Italo Rogério Bresqui, advogado em Presidente Prudente, no interior de São Paulo, desapontou-se tanto com as promessas de Rocha que o acionou na Justiça. Pede cerca de R$ 40 mil, soma que contempla devolução do dinheiro investido e também dano moral. "É até pouco! Fui tão seduzido que perdi cerca de R$ 150 mil", afirma Bresqui.
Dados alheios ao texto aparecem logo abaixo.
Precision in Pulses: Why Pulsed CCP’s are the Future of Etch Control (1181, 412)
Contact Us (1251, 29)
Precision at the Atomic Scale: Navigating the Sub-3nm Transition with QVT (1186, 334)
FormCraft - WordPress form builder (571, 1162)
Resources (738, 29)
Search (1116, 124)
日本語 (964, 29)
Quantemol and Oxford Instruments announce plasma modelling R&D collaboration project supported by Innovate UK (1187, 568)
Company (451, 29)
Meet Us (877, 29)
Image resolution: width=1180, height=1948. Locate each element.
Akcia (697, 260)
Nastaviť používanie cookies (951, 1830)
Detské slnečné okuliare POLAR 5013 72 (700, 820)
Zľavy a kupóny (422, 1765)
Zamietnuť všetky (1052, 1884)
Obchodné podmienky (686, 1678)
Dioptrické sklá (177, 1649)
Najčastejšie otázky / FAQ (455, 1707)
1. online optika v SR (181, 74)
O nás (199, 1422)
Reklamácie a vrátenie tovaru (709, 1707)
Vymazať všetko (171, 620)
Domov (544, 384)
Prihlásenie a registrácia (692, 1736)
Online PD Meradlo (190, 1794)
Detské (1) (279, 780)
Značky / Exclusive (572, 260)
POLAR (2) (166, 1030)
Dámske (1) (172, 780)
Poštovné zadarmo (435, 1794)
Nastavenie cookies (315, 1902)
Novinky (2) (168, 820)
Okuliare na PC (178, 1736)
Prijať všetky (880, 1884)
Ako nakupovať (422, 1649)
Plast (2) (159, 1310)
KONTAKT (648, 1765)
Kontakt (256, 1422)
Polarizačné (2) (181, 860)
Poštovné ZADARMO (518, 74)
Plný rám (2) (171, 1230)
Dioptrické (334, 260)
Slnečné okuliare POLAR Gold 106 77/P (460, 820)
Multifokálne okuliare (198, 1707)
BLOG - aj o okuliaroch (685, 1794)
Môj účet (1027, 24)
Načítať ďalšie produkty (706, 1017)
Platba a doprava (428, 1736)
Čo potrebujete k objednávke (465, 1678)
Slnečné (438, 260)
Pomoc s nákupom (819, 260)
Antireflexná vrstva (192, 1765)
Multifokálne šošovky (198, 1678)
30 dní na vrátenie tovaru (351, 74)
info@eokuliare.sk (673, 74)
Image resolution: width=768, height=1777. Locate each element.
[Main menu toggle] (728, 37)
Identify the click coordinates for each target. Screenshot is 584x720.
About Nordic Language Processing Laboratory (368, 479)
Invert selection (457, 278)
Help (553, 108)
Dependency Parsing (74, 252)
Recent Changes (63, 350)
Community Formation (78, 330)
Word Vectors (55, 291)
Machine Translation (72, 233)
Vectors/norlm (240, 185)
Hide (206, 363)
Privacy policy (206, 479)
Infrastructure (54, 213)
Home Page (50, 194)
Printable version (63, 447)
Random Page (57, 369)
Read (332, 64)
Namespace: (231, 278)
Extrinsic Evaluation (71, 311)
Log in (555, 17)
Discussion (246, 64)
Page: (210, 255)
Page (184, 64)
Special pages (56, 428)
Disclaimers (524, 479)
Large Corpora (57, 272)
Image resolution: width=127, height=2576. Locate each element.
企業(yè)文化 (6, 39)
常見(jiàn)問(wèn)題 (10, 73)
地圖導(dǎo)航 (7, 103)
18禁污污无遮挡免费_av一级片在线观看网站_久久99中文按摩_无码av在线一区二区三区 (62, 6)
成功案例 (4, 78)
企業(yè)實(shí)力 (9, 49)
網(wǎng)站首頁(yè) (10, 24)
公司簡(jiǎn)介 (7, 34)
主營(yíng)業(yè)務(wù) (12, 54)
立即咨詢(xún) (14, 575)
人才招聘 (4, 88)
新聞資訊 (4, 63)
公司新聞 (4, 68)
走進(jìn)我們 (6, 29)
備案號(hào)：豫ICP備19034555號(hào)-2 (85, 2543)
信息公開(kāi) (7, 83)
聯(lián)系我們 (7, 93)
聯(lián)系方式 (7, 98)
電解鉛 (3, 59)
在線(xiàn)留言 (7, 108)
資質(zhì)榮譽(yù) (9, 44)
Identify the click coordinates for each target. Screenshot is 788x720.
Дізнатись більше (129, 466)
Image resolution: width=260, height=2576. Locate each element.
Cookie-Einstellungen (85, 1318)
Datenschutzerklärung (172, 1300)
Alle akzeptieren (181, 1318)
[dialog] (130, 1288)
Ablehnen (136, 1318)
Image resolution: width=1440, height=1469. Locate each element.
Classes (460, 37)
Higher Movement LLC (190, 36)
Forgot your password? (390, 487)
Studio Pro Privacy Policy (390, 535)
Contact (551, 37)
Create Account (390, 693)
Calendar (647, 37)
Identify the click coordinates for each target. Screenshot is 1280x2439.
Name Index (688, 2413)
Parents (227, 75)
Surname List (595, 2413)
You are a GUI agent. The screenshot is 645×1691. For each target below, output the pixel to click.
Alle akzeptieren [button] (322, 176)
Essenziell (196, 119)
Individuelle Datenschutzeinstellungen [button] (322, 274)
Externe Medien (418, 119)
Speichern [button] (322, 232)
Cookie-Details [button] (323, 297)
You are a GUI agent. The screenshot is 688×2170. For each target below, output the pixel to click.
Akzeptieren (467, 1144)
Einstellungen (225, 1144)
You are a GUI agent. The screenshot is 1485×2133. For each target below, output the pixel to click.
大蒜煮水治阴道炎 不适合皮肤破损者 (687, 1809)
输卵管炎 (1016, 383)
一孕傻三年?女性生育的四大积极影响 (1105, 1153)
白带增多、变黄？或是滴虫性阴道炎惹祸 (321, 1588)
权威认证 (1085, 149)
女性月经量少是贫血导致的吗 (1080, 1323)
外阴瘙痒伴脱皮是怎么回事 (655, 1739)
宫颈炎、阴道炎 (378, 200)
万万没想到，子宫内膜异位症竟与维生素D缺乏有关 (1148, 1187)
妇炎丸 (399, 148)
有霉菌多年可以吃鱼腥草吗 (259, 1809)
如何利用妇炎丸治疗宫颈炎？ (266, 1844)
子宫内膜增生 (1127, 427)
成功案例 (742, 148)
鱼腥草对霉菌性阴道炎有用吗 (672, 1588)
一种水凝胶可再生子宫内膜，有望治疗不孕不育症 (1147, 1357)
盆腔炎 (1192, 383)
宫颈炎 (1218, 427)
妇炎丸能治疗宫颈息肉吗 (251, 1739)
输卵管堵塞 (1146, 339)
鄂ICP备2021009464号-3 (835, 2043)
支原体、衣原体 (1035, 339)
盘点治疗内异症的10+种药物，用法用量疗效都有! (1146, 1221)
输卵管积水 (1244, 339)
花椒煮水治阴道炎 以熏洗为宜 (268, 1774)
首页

Outro caso polêmico é o de Elton Itokazu, de 33 anos, dono da empresa Ydea Marketing Digital. Formado na Kio University, no Japão, veio para o Brasil em 2012 e logo começou a trabalhar no ramo. Em 2015, prestes a falir, conheceu o método de Rocha. Maratonou os conteúdos gratuitos do guru, seguiu a fórmula e fez o famigerado "6 em 7" logo na primeira vez (algo raro, segundo o próprio Rocha afirma em seus vídeos). Passou a dar aulas sobre o tema e, no fim de 2018, Itokazu e seus alunos ingressaram no Insider. Só que o jovem acabou expulso pela equipe de Rocha. Agora, o ex-discípulo pede na Justiça reaver o dinheiro investido. "Acharam que eu estava tirando seguidores dele durante o curso, mas na verdade, levava os meus. Ainda assim, sigo admirando Rocha", conta.
Itokazu desenvolveu método próprio para ensinar a vender na internet e diz que desde 2019, mês ou outro, chega a alcançar o faturamento de sete dígitos. Ele vai na contramão da fórmula famosa, em que a primeira etapa para conquistar seguidores é oferecer conteúdo gratuito. Para o jovem professor, tudo precisa ser pago, mesmo que por um valor baixo (os cursos dele custam a partir de R$ 97).
Velho novo marketing
"Empacotaram como uma grande novidade, mas na verdade o marketing digital é uma tática bem antiga, criada em 1889 pelo norte-americano Claude Hopkins, nada mais do que a evolução da 'mala direta'. Só que, ao invés das cartinhas, esses apelos aparecem em nossas redes sociais", analisa Conrado Adolpho, especialista em marketing desde 2002.
Como exemplo, o especialista mostra a propaganda do sabão em pó Rinso, de 1958. "Até hoje os anúncios usam palavras, promessas e conceitos bastante emotivos e abstratos, como o termo 'revolucionário', 'rápido', 'eficiente', mas sem dar nenhum parâmetro. Ou seja, rápido é quantos minutos? E eficiente? Além disso, quem neste planeta sente alegria no tanque?!", afirma Adolpho. Para o marqueteiro, a verdade é a forma mais eficiente de propaganda. Atualmente, acrescentem-se também os ingredientes pessoalidade e informalidade.
Até mesmo grandes marcas têm trocado a promessa pela autenticidade nas propagandas. A campanha publicitária de Dove "Beleza Real", de 2013, ganhou 14 troféus no Festival de Cannes. Na peça, um desenhista forense faz o retrato falado de "mulheres normais". Primeiro, elas se descrevem para o profissional. Depois, ele desenha com base no relato de um desconhecido que viu a "modelo". Os desenhos são comparados e a imagem descrita pela retratada é sempre a pior. A campanha discute, assim, a autoestima feminina. "Todo o enredo é tão real e emocionante que até eu choro quando vejo!", admite Dorinho Bastos, professor livre-docente do curso de publicidade da ECA-USP.
Será que seguiremos dominados pelas emoções e pelos verbos imperativos, ou em algum momento, seremos mais impactados pelo racional e prático? "Tecnologias como inteligência artificial, geolocalização e até reconhecimento facial serão usadas pela propaganda e marketing para conquistar o usuário, em campanhas praticamente personalizadas", diz Felipe Chibás Ortiz, representante para a América Latina e Caribe do GAPMIL, Aliança Global Para Parcerias em Alfabetização Midiática e Informacional, liderada pela UNESCO. De acordo com especialistas, o marketing ficará cada vez mais pessoal e emotivo (ou até, apelativo).